------ Records supplied

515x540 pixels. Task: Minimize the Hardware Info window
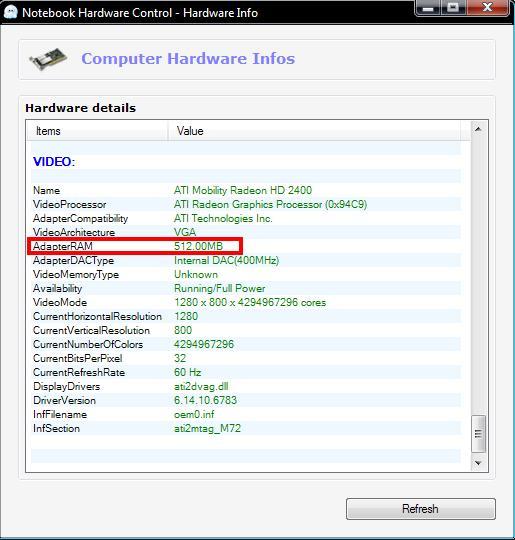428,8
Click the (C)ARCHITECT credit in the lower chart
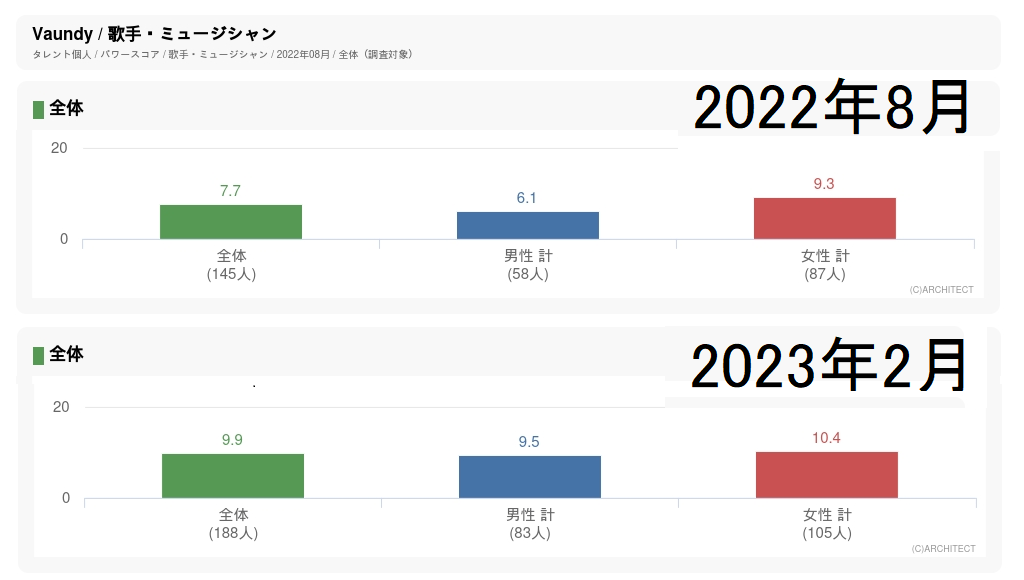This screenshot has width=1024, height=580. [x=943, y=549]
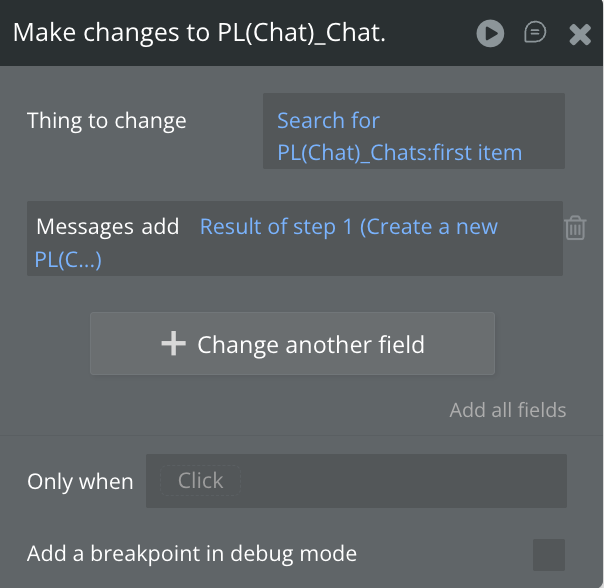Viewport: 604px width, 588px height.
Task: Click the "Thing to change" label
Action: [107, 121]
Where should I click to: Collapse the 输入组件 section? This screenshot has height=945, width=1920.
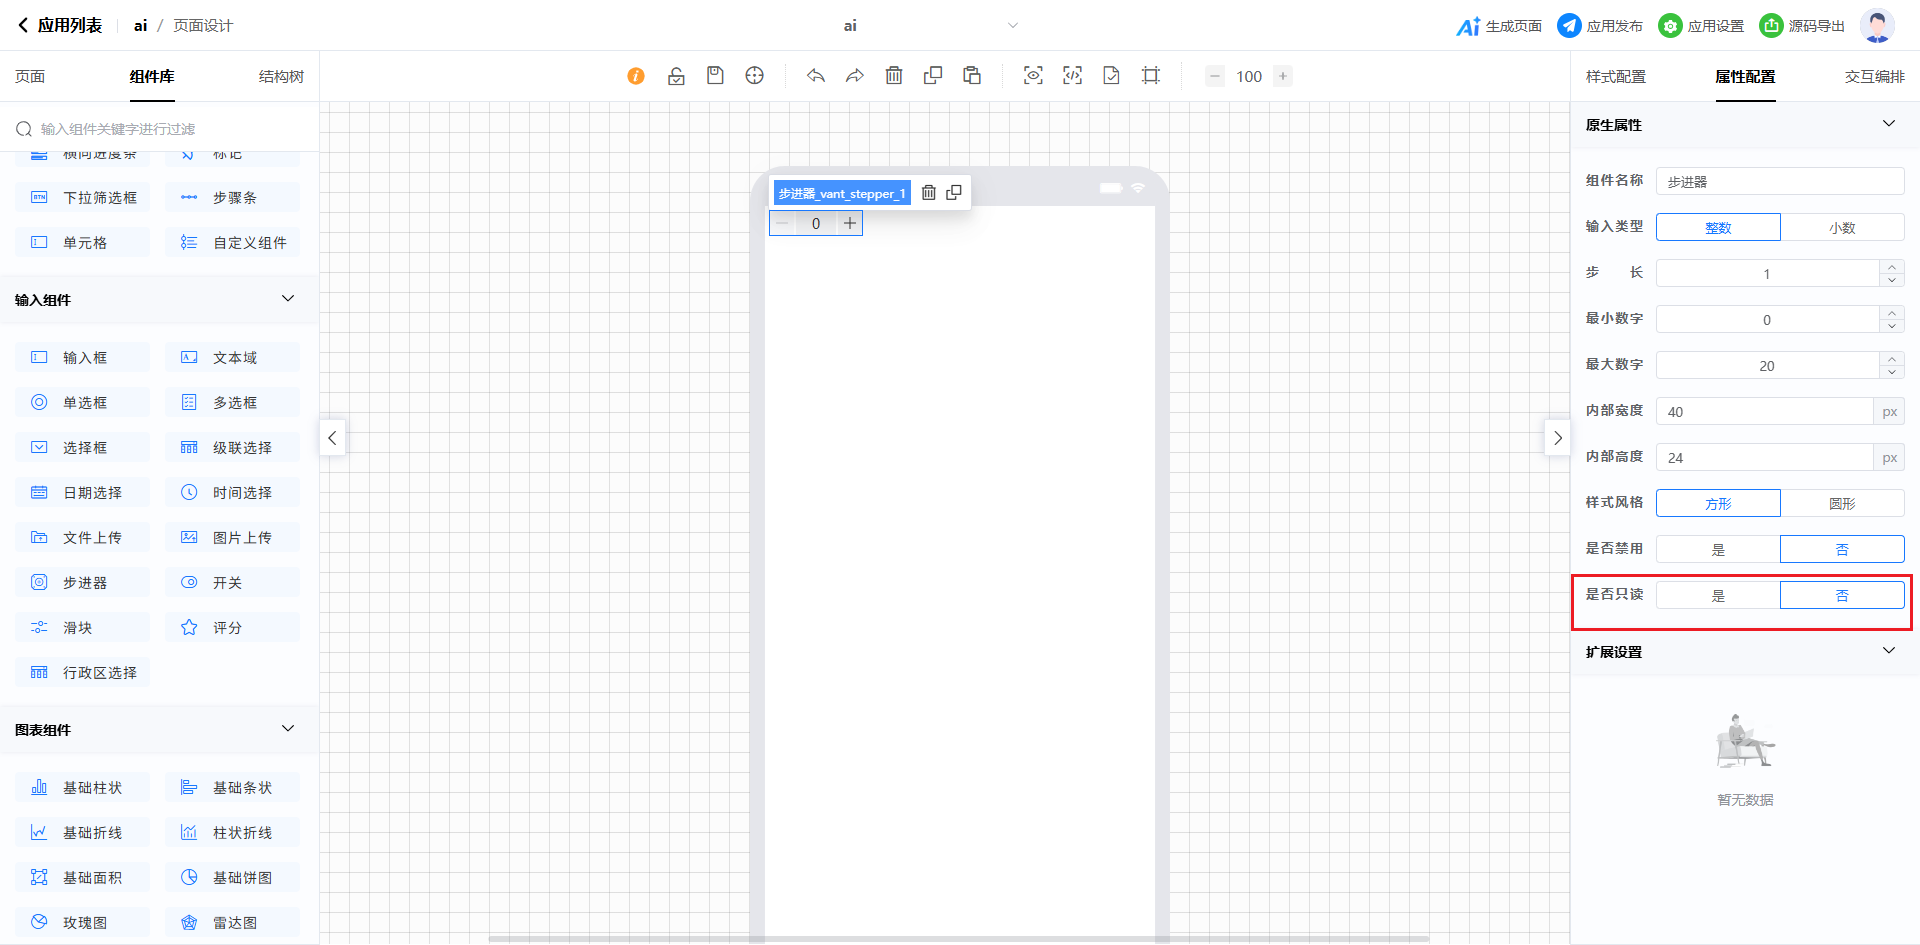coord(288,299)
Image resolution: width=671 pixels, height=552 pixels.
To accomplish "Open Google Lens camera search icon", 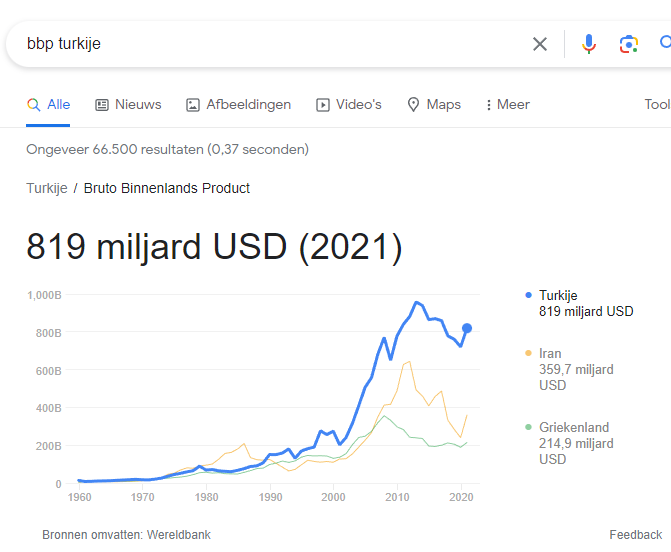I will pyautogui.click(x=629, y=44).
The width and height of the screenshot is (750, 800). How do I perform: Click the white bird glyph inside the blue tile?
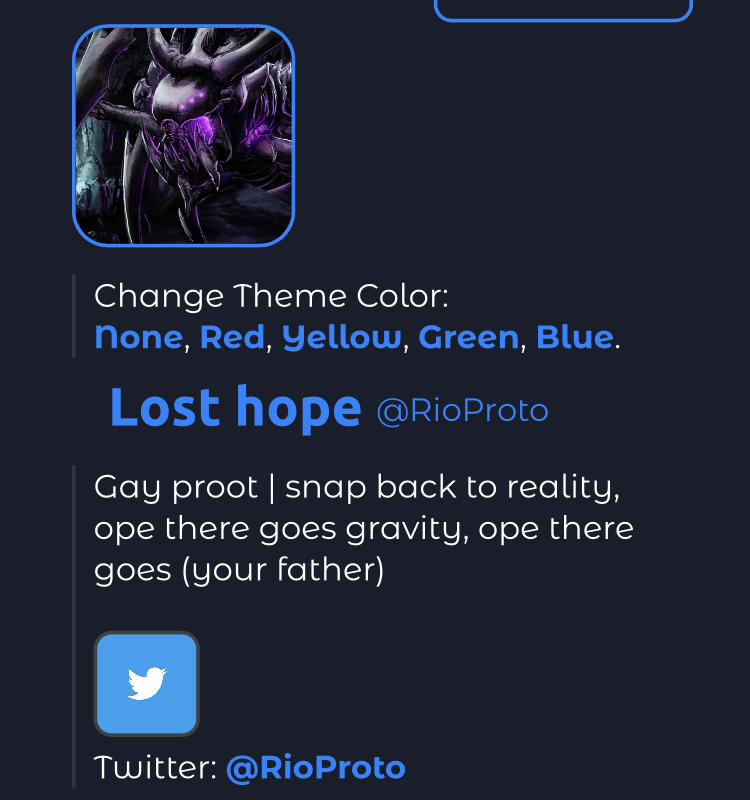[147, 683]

------------
------ Records supplied

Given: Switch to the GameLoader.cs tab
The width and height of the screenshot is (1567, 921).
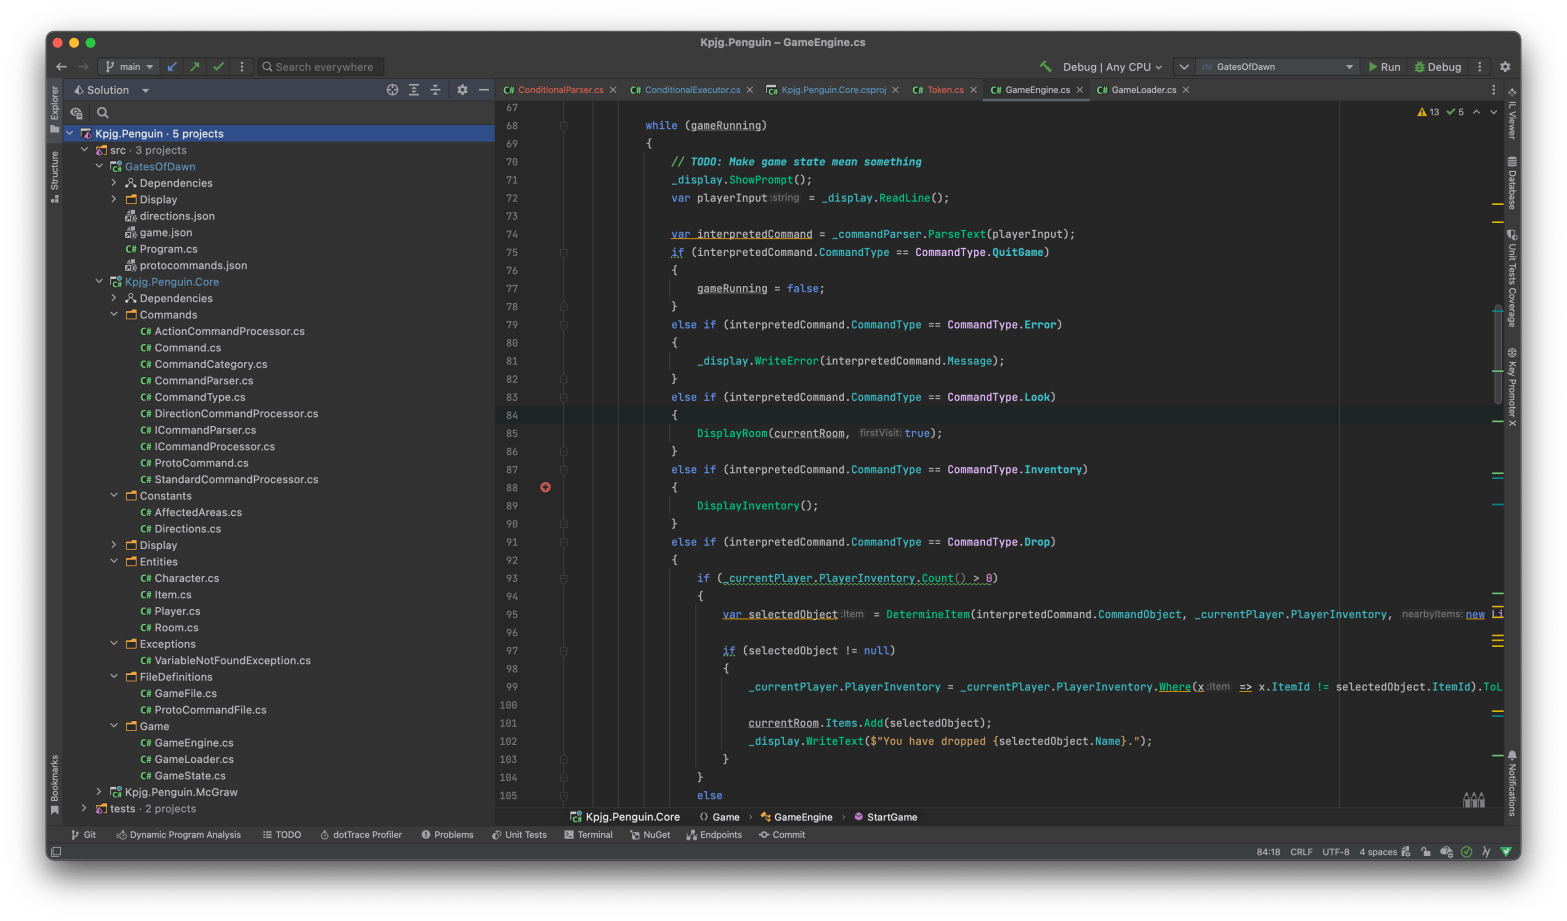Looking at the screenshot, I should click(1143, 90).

------------

→ Exercise instructions:
From the records above, write out exactly the lines that begin at the line with "515x540 pixels. Task: Minimize" and end at the line with "Image resolution: width=671". Pictures must not appear in the output.

→ Written solution:
515x540 pixels. Task: Minimize the Hardware Info window
428,8
Click the (C)ARCHITECT credit in the lower chart
This screenshot has width=1024, height=580. [x=943, y=549]
Viewport: 604px width, 588px height.
Task: Click the "Thing to change" label
Action: [107, 121]
Where should I click to: Collapse the 输入组件 section? This screenshot has height=945, width=1920.
coord(288,299)
Image resolution: width=671 pixels, height=552 pixels.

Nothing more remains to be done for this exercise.